To be done:
Scale the items from the line with "Tjänster (449, 268)" to the line with "Our Latest Menu (634, 108)", both lines included, and give all of those lines again, requests included. Multiply every coordinate in the answers by 2.4 and round it to a whole number, with halves rounded up.

Material to process:
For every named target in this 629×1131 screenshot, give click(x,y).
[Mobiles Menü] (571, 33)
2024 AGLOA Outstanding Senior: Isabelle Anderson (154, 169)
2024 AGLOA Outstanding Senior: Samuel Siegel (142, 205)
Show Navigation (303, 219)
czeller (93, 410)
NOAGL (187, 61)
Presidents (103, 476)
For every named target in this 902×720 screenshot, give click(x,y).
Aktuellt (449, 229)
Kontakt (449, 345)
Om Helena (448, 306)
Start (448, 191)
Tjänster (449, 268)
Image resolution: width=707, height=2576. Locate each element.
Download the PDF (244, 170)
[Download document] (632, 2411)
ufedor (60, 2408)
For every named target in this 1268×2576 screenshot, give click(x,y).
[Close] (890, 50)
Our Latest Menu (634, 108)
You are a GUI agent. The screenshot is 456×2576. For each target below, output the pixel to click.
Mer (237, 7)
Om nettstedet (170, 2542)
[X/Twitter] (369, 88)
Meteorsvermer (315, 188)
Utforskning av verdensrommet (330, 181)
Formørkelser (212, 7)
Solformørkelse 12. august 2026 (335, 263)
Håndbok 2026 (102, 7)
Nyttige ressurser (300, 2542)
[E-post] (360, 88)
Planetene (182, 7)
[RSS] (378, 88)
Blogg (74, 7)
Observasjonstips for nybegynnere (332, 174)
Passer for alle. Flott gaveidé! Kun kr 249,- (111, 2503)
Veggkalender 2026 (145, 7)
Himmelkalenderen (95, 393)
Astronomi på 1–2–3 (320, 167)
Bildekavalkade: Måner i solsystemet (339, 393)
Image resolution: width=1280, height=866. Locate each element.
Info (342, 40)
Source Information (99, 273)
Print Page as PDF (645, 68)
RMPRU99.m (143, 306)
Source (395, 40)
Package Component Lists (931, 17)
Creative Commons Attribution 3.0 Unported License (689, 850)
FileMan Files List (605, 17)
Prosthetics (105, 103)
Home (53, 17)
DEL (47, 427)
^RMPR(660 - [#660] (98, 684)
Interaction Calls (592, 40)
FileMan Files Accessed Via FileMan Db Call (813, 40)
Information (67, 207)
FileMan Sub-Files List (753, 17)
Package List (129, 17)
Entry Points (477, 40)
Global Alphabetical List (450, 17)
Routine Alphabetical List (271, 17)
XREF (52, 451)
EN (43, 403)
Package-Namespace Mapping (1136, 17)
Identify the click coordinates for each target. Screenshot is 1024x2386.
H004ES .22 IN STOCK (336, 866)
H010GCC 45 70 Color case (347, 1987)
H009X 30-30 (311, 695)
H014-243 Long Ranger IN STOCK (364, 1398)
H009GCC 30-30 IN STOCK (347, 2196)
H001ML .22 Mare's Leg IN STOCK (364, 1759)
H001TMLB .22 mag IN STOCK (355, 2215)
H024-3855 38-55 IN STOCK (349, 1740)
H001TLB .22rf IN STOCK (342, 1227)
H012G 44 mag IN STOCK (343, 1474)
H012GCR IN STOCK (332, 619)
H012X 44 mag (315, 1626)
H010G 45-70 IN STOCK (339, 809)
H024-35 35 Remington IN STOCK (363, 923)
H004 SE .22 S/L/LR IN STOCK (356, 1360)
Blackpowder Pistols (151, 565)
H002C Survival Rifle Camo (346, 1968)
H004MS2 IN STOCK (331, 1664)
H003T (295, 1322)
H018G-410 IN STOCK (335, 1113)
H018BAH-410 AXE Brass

Solution:
Tjänster (1078, 643)
Image resolution: width=707, height=2576. Locate each element.
Download the PDF (586, 408)
[Download document] (1517, 5786)
ufedor (144, 5779)
For every named target in this 1268×2576 screenshot, give click(x,y).
[Close] (2136, 120)
Our Latest Menu (1522, 259)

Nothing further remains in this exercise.